The mention of Ai Fiori had made Aneeta decide it was time to give Phillip an undisguised signal she was willing to go wherever he led. Clearly, she thought, Phillip felt the same way. It was one thing to eat Mexican food in the park or hot dogs at a ballpark, but another thing altogether to have dinner at Ai Fiori. Aneeta wondered how on earth Phillip had got a reservation, if he’d had to pull strings. Maybe doctors were given preference? She let herself say out loud only one time: Aneeta Beharry is going to have dinner at Ai Fiori with a medical doctor. To consider the date too much she realized, would make her delirious, would spin her mind out of control at the possibilities. Instead, for most of Saturday, Aneeta tended the dahlias she’d planted this year. Working in her garden—always flowers, never vegetables—kept Aneeta calm.

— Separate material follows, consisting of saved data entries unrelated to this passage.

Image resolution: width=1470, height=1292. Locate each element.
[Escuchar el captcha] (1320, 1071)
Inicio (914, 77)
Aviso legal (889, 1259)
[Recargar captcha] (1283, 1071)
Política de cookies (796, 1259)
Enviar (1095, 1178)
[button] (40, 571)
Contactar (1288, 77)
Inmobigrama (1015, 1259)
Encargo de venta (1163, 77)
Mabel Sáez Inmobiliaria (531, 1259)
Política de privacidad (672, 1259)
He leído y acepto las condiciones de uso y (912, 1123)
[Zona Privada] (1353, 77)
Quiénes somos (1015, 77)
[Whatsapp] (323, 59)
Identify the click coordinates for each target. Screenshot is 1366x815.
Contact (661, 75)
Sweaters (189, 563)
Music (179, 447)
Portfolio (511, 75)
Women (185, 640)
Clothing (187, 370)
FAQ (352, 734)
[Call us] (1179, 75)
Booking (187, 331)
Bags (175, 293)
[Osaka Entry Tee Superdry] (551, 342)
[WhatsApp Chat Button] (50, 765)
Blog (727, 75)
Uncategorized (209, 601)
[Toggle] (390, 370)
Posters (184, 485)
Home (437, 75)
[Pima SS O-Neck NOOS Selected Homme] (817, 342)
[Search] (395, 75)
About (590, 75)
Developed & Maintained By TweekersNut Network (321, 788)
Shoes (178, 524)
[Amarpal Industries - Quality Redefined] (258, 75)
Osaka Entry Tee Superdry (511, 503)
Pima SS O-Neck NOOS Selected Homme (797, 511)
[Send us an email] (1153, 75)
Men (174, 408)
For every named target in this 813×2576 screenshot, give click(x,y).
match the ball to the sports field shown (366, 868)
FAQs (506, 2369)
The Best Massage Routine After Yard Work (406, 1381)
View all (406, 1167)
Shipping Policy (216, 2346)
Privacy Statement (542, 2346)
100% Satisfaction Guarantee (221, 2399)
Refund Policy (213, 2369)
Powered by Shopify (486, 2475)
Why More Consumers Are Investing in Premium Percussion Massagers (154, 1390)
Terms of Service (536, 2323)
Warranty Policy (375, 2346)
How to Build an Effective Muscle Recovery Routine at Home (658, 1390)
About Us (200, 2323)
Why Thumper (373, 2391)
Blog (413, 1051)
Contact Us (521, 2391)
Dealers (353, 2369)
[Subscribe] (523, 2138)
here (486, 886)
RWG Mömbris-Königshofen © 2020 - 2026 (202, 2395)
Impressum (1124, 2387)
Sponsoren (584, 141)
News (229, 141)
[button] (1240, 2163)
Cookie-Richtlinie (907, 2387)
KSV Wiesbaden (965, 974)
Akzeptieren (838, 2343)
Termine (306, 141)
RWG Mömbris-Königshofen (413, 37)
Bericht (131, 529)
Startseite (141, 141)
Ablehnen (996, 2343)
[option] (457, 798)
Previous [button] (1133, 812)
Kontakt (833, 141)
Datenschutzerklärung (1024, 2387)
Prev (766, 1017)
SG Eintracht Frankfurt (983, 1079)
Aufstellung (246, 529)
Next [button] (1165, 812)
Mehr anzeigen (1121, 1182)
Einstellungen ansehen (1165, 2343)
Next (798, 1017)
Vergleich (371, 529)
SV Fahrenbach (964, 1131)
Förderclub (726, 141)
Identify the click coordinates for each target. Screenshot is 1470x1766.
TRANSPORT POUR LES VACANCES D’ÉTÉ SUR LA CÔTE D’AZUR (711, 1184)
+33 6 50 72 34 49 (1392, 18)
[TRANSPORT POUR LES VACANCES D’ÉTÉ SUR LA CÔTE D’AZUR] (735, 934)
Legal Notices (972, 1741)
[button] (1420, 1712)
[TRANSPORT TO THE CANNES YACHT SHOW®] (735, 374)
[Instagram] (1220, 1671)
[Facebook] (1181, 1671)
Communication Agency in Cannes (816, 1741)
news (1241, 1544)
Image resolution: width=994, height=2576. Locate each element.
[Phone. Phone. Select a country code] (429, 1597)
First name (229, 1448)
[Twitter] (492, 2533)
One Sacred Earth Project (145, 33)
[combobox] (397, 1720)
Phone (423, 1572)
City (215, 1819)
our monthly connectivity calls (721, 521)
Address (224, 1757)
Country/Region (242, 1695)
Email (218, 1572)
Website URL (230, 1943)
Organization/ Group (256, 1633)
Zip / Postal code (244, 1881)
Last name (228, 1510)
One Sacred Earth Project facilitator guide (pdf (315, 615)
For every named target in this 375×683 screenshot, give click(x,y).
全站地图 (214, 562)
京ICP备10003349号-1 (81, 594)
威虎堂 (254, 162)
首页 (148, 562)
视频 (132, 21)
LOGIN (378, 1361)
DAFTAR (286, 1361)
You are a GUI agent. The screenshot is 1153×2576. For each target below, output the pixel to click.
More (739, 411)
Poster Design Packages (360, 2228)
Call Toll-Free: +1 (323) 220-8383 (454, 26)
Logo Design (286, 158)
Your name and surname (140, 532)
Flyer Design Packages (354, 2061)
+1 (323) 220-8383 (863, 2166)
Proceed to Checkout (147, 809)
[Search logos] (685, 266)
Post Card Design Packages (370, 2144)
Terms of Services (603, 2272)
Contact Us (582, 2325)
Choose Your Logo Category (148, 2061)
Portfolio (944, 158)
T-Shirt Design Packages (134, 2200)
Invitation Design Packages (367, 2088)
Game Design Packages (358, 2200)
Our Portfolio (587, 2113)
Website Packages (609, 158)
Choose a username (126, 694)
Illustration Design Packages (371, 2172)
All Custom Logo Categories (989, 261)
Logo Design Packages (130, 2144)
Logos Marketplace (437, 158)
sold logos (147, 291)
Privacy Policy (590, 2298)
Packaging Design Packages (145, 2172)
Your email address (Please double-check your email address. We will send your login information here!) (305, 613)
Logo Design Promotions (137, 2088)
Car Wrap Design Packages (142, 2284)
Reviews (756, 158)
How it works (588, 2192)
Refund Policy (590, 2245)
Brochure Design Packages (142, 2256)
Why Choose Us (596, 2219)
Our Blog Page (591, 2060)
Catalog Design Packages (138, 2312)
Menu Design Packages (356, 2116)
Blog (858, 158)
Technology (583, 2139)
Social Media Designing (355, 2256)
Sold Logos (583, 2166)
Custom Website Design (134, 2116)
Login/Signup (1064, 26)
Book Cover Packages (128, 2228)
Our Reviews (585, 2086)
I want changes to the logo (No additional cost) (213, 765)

It was while Aneeta got ready on Saturday evening, as she washed and perfumed her body, brushed her heavy hair, and stroked on her makeup, that she thought about her mother. Her mother had married at fifteen and she had never seen Aneeta’s father before that day. All she had ever done before her wedding was work. She planted rice, collected firewood, minded her seven younger brothers and sisters, milked the cows, took them out to graze and brought them back to the pen at sunset, and cooked of course. Aneeta stretched her mouth wide and in her peculiar way moved her head instead of her hand to carefully glide on her reddest lipstick. One evening, her mother had told her, a man she had never seen before came and spoke with her father. She washed her feet and wearing her mother’s orhni served her father and the man rum, the man in their only glass (a jar) and her father in their least chipped enamel cup. Later that night her own mother had told her that she was going to be married.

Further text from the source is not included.